(Record excerpts)
——————————

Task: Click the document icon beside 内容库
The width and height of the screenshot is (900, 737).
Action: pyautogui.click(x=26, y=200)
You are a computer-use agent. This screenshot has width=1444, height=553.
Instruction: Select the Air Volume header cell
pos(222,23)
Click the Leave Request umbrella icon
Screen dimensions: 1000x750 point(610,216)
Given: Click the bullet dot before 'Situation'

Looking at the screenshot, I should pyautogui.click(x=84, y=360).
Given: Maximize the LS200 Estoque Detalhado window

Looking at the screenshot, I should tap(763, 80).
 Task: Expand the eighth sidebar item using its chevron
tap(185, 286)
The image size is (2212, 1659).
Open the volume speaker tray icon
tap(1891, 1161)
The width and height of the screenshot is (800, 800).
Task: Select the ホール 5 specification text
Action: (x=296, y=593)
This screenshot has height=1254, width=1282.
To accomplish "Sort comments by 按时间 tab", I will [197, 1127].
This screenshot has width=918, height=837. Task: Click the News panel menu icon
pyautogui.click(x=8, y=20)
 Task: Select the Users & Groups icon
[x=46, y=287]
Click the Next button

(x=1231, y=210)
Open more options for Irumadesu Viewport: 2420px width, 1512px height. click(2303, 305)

——————————

(Short problem) Convert the entries above into a numbered list, one line per item, omitting blank lines.

(Written answer)
1. Task: Click the document icon beside 内容库
2. The width and height of the screenshot is (900, 737).
3. Action: pyautogui.click(x=26, y=200)
4. You are a computer-use agent. This screenshot has width=1444, height=553.
5. Instruction: Select the Air Volume header cell
6. pos(222,23)
7. Click the Leave Request umbrella icon
8. Screen dimensions: 1000x750 point(610,216)
9. Given: Click the bullet dot before 'Situation'
10. Looking at the screenshot, I should pyautogui.click(x=84, y=360).
11. Given: Maximize the LS200 Estoque Detalhado window
12. Looking at the screenshot, I should tap(763, 80).
13.  Task: Expand the eighth sidebar item using its chevron
14. tap(185, 286)
15. The image size is (2212, 1659).
16. Open the volume speaker tray icon
17. tap(1891, 1161)
18. The width and height of the screenshot is (800, 800).
19. Task: Select the ホール 5 specification text
20. Action: (x=296, y=593)
21. This screenshot has height=1254, width=1282.
22. To accomplish "Sort comments by 按时间 tab", I will [197, 1127].
23. This screenshot has width=918, height=837. Task: Click the News panel menu icon
24. pyautogui.click(x=8, y=20)
25.  Task: Select the Users & Groups icon
26. [x=46, y=287]
27. Click the Next button
28. (x=1231, y=210)
29. Open more options for Irumadesu Viewport: 2420px width, 1512px height. click(2303, 305)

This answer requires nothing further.